The augengneisses of the Montagne Noire are not a Precambrian basement, but Ordovician granites intruding a Lower Palaeozoic or Proterozoic sedimentary series. That was already proposed 15 years ago by Bard [4] on the basis of a petrologic and structural study. Similar ages were found in the eastern Pyrenees by Delaperrière [6] and Deloule et al. [7] for the gneisses of the Canigou dome. The consequences for the Variscan belt are very important.
- – The first one is a direct structural consequence: the hypothesis of large recumbent folds with a gneissic core and inverted limb may be ruled out even if the gneisses are intensely sheared and involved in southward facing nappes in both areas [16].

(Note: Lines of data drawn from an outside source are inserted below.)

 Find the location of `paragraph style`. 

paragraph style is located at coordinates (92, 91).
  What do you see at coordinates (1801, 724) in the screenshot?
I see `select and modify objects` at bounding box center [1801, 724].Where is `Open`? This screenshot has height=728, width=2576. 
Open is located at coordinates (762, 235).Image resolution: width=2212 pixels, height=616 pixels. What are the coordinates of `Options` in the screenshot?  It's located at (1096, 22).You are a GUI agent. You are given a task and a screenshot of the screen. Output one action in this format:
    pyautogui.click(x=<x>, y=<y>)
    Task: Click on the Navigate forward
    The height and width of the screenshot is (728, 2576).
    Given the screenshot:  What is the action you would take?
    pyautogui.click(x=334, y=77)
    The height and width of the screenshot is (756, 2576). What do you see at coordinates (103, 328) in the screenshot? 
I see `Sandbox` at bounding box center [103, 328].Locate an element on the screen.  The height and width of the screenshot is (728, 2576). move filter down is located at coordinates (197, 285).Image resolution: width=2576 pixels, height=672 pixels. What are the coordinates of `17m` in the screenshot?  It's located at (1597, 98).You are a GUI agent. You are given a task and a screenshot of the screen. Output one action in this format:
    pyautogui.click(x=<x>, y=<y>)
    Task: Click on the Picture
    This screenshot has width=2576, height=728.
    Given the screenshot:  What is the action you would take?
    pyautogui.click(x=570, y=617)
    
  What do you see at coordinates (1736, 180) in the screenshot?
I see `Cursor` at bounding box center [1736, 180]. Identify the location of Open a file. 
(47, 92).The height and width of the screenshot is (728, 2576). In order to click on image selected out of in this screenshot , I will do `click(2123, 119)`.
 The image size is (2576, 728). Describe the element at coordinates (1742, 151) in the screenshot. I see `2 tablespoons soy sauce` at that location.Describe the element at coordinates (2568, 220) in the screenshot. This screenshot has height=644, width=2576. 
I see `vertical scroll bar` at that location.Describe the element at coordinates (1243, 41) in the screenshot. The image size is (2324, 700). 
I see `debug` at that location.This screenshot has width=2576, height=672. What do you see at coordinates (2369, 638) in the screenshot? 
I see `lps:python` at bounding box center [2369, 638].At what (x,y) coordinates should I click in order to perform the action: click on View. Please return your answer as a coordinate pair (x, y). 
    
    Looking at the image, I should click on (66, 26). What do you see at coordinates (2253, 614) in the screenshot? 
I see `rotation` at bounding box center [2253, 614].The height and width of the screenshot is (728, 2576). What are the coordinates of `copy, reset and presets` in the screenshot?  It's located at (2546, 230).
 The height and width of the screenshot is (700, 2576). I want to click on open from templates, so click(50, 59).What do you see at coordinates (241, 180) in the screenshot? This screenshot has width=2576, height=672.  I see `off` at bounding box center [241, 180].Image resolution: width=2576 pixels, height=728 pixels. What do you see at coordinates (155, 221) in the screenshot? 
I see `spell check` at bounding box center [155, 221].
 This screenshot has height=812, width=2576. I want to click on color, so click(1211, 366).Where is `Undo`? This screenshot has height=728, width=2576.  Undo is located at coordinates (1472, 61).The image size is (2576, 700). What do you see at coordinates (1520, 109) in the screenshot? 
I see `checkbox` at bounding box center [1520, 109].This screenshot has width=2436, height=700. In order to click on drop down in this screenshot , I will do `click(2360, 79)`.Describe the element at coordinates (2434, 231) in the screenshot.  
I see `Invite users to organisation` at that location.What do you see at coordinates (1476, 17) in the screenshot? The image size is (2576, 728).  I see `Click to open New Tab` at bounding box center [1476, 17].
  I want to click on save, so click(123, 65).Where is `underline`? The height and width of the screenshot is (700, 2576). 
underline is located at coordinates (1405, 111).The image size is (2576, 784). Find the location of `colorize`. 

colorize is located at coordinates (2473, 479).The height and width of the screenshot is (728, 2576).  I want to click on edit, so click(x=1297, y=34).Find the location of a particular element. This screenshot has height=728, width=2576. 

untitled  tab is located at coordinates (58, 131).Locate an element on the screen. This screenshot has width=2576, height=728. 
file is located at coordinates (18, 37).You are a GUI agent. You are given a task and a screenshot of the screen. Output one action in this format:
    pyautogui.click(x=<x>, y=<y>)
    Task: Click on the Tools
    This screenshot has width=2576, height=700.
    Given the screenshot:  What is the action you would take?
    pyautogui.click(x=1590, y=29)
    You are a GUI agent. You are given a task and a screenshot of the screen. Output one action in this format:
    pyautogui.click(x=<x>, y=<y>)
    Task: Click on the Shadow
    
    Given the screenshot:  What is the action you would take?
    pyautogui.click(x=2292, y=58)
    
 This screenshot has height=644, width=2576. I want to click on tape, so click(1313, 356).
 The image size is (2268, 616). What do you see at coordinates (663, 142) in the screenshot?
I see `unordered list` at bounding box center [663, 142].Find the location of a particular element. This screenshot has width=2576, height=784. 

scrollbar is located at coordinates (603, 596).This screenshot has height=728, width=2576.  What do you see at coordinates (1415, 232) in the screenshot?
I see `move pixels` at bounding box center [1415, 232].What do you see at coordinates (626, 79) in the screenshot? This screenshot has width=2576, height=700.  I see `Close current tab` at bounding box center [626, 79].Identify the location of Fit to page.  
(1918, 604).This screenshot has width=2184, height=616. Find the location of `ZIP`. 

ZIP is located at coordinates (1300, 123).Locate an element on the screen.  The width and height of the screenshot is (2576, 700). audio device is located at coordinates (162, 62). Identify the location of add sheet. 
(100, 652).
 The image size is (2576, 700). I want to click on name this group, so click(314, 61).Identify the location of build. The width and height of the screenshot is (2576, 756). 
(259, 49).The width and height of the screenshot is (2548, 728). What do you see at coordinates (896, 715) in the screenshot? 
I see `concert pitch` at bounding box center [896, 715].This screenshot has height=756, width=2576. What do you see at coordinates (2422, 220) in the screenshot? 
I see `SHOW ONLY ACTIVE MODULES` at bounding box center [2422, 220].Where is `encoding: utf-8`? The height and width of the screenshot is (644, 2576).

- – The second one is, the question of the location of the old Precambrian crystalline basement in the Variscan Belt: only very small gneissic outcrops around 2 Ga exist in northern Brittany and the Channel islands. Apart that, everywhere the rocks found beneath the Cambrian rarely exceed 650 Ma. Other remnants of the old basement around 2 Ga are found by dredging west of Iberia in the Galicia bank [9], which is the probable continuation of the northern Brittany on the southern branch of the Ibero-Armorican Virgation. Other remnants of same age are found by dredging offshore north of Iberia as pebbles in a Cretaceous breccia. These rocks (BP granulites), which were uplifted by the Pyrenean tectonics, could represent the deepest basement beneath the Upper Proterozoic sediments in the autochthonous substratum of the Cantabrian nappes.
Why the deep crystalline Precambrian basement (2 Ga) outcrops so rarely in the Variscides? Probably because it was reworked and buried beneath thousands of metres of Proterozoic (Panafrican orogeny) and Lower Palaeozoic sediments (passive margin) before the Variscan tectonics.
What is the geodynamic meaning of the Ordovician granitic magmatism? Convergence or extension? Rift or arc? Both hypotheses have been proposed. In some places where the Ordovician (480 Ma) granitoids are typically peralkaline, as in southern Portugal [11], the rift origin is clear. For other calk-alkaline granites similar to those of the Montagne Noire and the Pyrenees, as the Central Iberian Ordovician volcanism and magmatism [13], an arc origin was pointed out [16]. Nevertheless, if we take into account the general geodynamic setting during Ordovician times, we favour more extension than convergence. Firstly, the Ordovician period corresponds to the opening of oceanic basins, particularly in the Massif Central [12] where remnants of oceanic crust are dated at 480 Ma [14]. Secondly in other continental parts of the belt, like the Montagne Noire, the thick Ordovician sediments are typical of extensive passive margins. Finally, structural evidences of normal faulting during Ordovician, leading to block tilting and angular unconformities, were described in various parts of the Variscides, as in central Brittany [3] or northwestern Iberia [5] and eastern Pyrenees.
What are the perspectives resulting of this new work?
- – Firstly it is evident that geochronology (if possible multi-method) is necessary for a better understanding of the deep structures of the Variscides. Especially in the Massif Central, it is crucial to distinguish among the various orthogneisses Ordovician and possibly older ones. Very few are dated and not by modern methods.
- – A second point is to better understand the Lower Palaeozoic granitic magmatism, particularly its geodynamic meaning. For that, geochemical studies are necessary and especially εNd values.
- – Careful mapping would be useful to better understand the emplacement mechanisms. Why these orthogneiss are so concordant with the bedding/foliation plane as in Montagne Noire? Because they are laccolites? Or only because they are flattened and sheared by the Variscan tectonics? Did they develop contact metamorphism before the Variscan regional metamorphism?